Réglementation : la surprotection des épargnants a des effets pervers

Par : edicom

Les petits clients pourraient bien être les sacrifiés de la réglementation hyper contraignante qui pèse sur les professionnels de la finance. L’éclairage de Sandrine Genet, directrice et fondatrice de Carat Capital.

Si l’exigence de transparence a du bon pour la protection des consommateurs, les professionnels de finance s’interrogent aujourd’hui sur les conséquences perverses du niveau inédit d’obligations qui leur incombe. Communication sur les marges, respect de l’environnement, obligation de s’assurer de la bonne adéquation des choix financiers avec leur situation et leur capacité à tolérer le risque… « On demande à la Finance ce que l'on n'accepterait pas dans un autre secteur, déplore Sandrine Genet, directrice et cofondatrice de Carat Capital. Qui accepterait, lorsqu'il commande une côte de bœuf à son boucher, que ce dernier lui demande avant de le servir, son âge, son poids, et ses dernières analyses sanguines.
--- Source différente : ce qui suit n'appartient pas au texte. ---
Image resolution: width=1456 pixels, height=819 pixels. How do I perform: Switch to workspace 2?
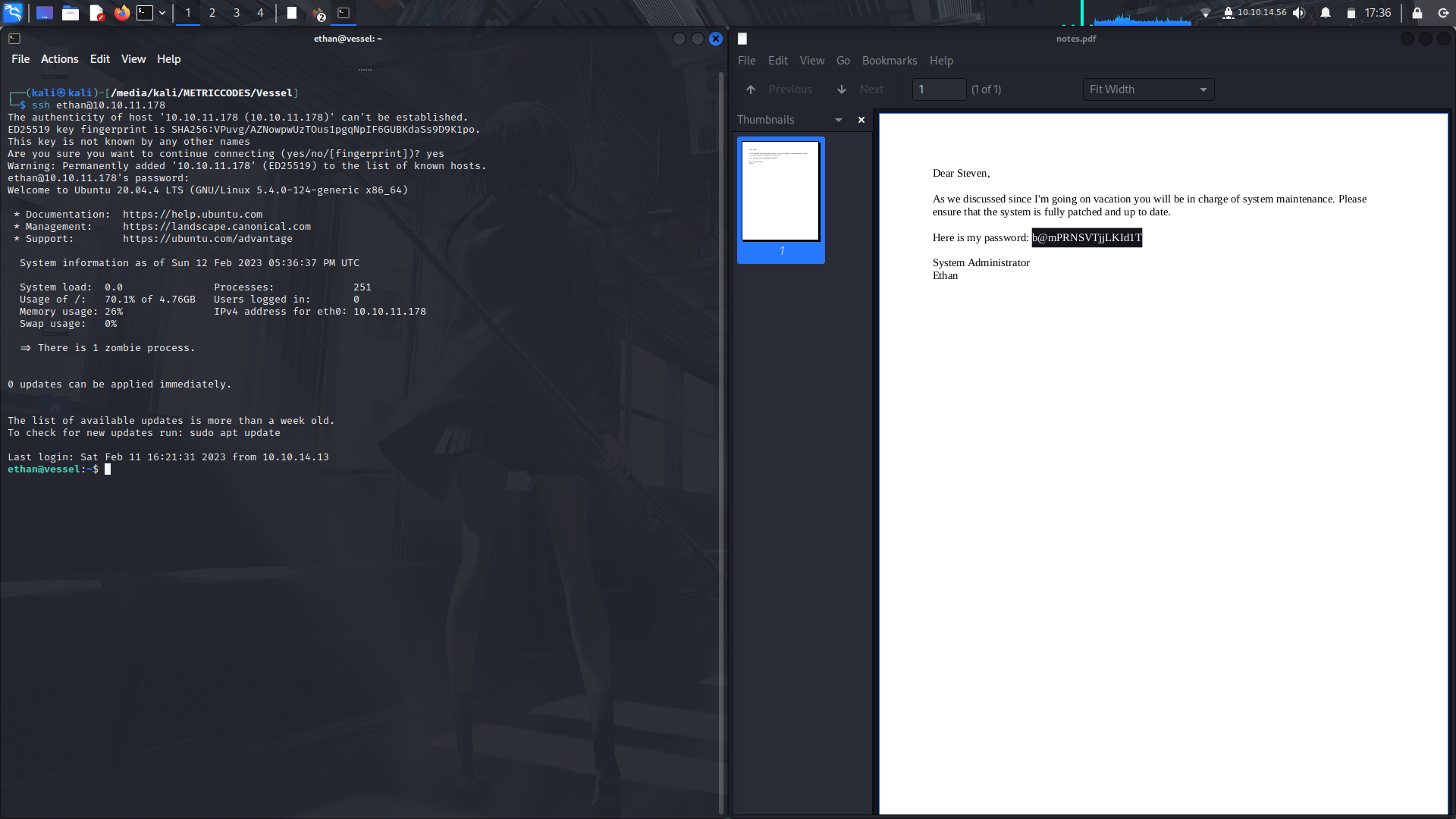[212, 12]
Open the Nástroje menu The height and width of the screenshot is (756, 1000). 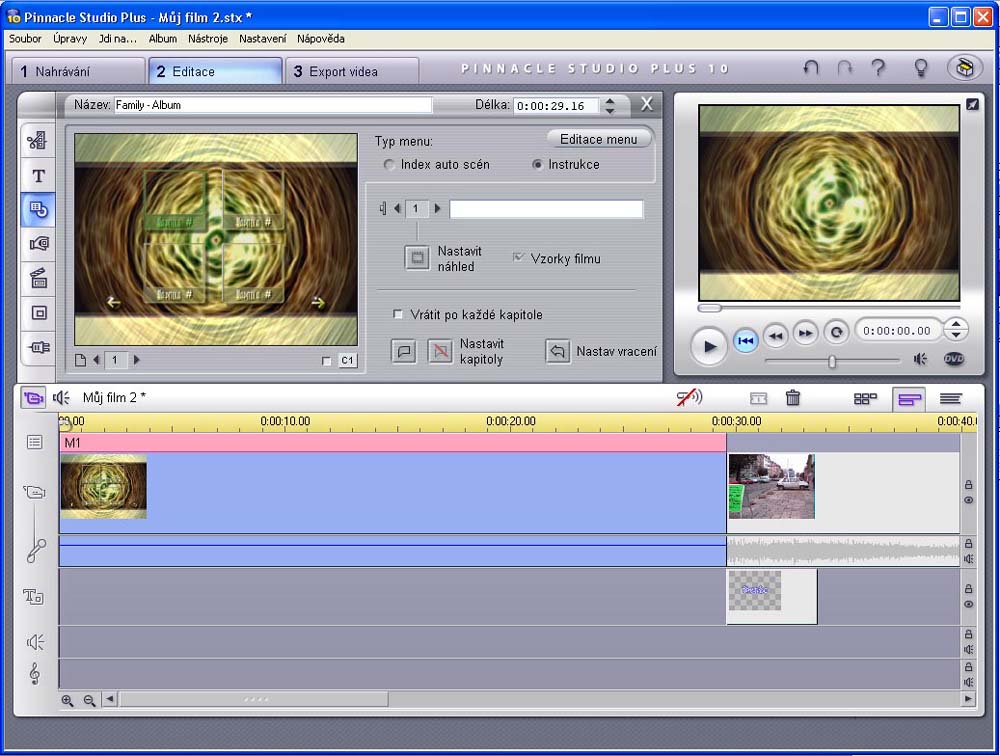pyautogui.click(x=209, y=39)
Cela pour le protéger et s'assurer que son alimentation est adaptée à sa santé ? »

Les récentes évolutions règlementaires contraignent les conseillers en gestion de patrimoine à s'investir fortement sur ces sujets de suivi, d'adéquation et d'informations auprès des clients. Au détriment du temps passé avec eux sur leur dossier, faute d’une équipe ou de moyens suffisants pour faire face à ces contraintes. L'accompagnement représente pourtant la principale attente des clients. En découlent deux conséquences : la concentration des cabinets de gestion de patrimoine qui doivent atteindre une taille critique pour faire face à ces contraintes règlementaires tout en maintenant un suivi de qualité ; et l'abandon des « petits clients » jugés peu rentables. « Si le suivi demandé est le même pour un client disposant de 30 000 euros ou de 2 millions d'euros d'épargne financière, les revenus générés par ces clients ne sont pas du tout les mêmes, observe Sandrine Genet. Beaucoup d'intervenants, banquiers ou conseillers, s'interrogent et décident de ne plus suivre ces clients ou de ne leur proposer qu'une offre simplifiée, afin de minimiser le coût pour leur structure. »

La surprotection des épargnants apporte donc une transparence bienvenue et un travail bien fait, mais elle risque aussi à défavoriser la grande majorité des clients qui n'auront plus accès à un large choix dans leurs placements financiers.

Carat Capital a fait le choix de se rapprocher à l'été 2019 du cabinet ASG Finance, afin d'étoffer ses équipes, de se doter de moyens suffisants pour répondre aux nouvelles contraintes et de continuer à travailler librement quel que soit le client. Mais le malaise est bien profond au sein des cabinets de gestion de patrimoine.